▶ Material provided:
/---

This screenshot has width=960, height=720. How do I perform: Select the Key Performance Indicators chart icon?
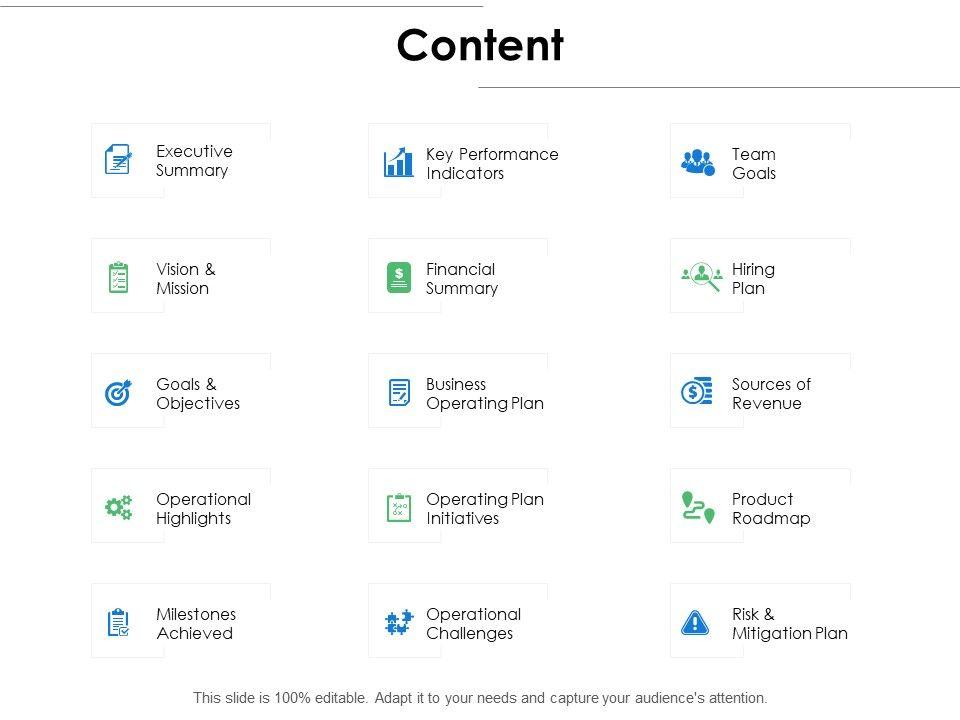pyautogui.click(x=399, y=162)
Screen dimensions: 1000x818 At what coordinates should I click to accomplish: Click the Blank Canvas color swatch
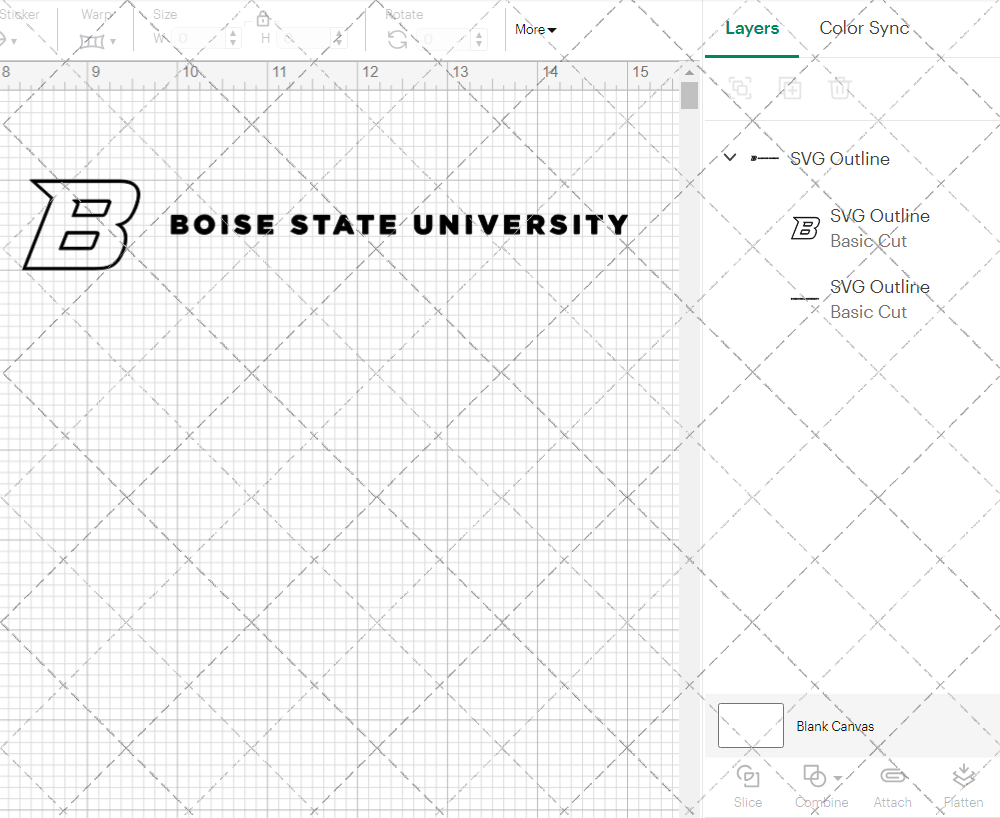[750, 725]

\---
/---

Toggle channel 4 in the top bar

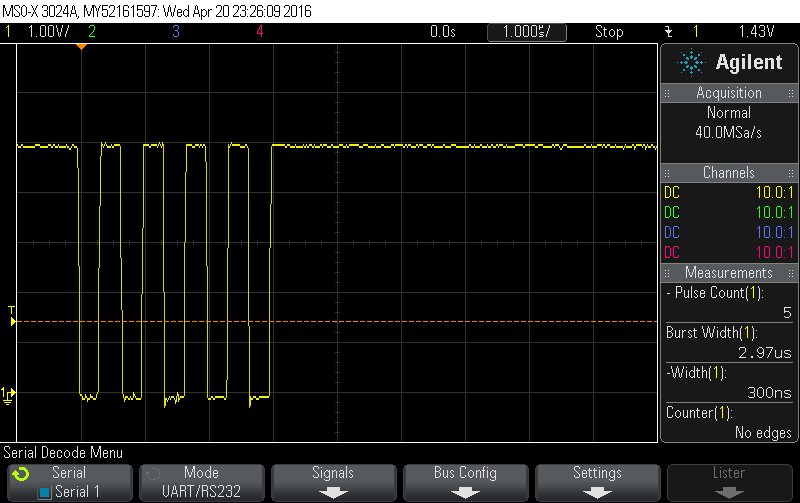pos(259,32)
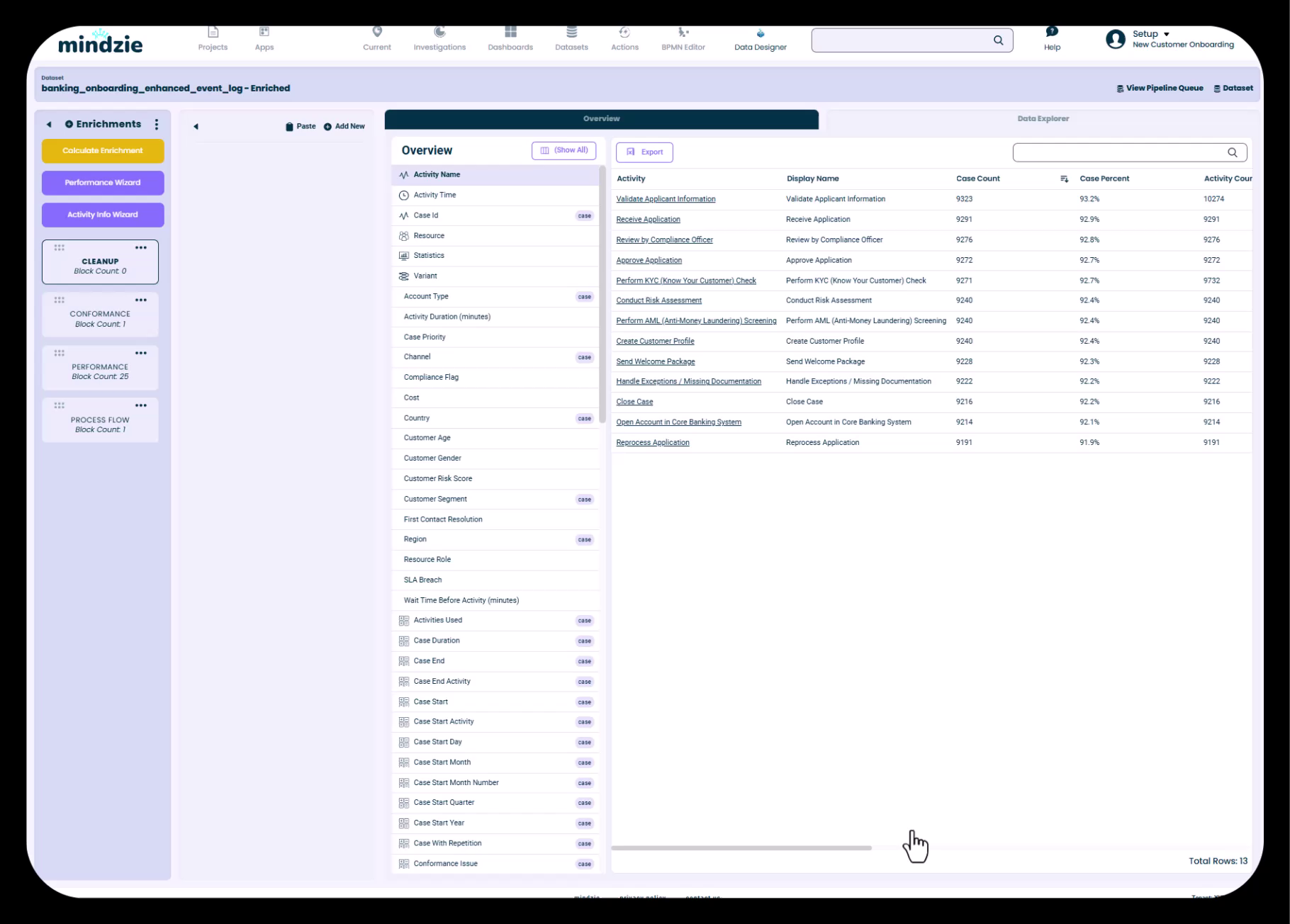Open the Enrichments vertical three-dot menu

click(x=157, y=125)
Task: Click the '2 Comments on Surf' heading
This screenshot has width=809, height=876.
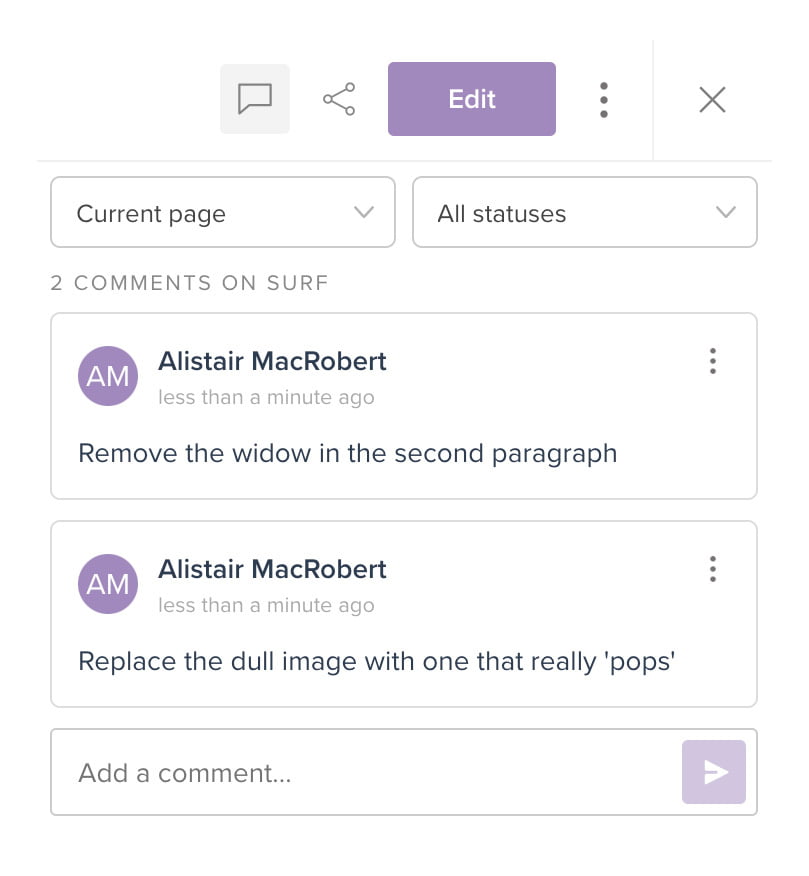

\---
/---

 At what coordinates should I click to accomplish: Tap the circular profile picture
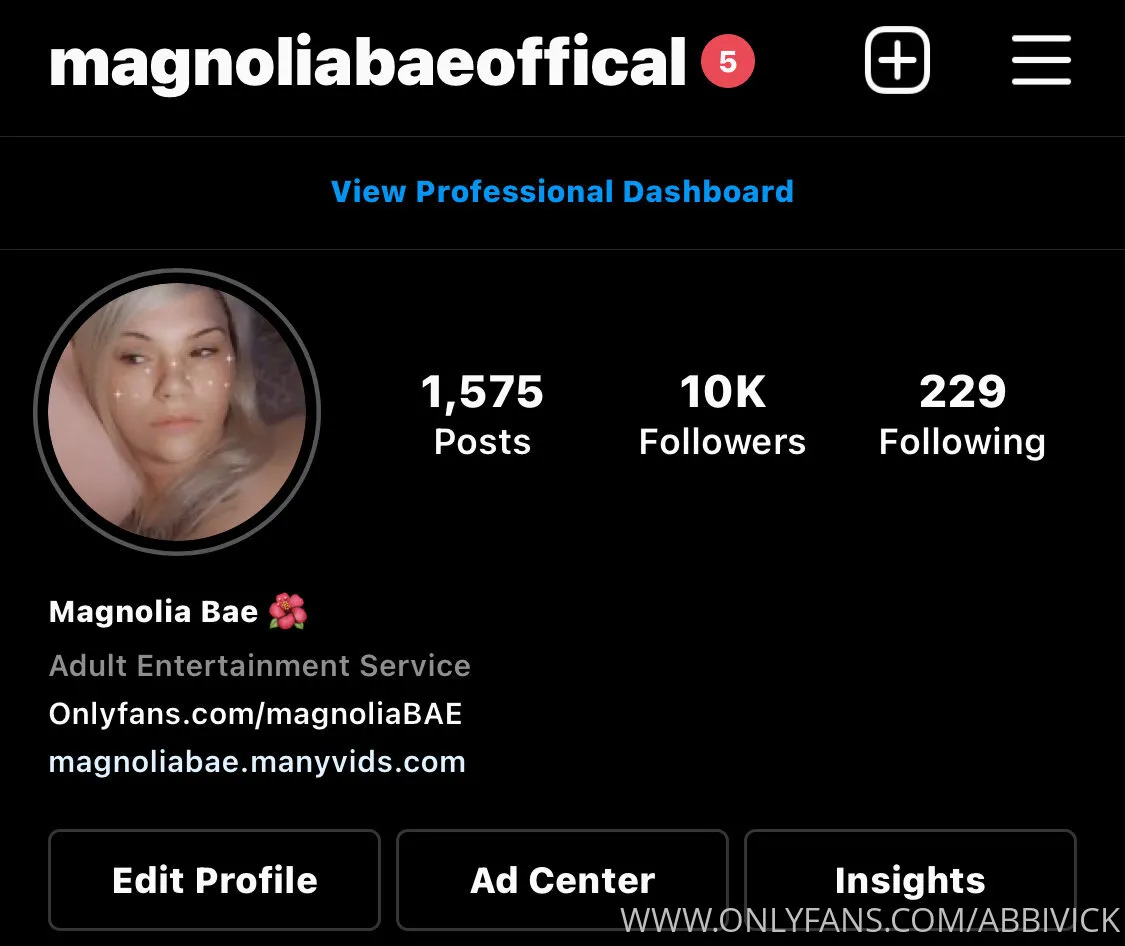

\---

▶ Exercise objective: Word for word, restate the lines of the data above that fall between the line holding "Task: Click the '2 Comments on Surf' heading" and the line holding "This screenshot has width=809, height=876.", inclusive, and no other lines.

▶ Exercise result:
Task: Click the '2 Comments on Surf' heading
This screenshot has width=809, height=876.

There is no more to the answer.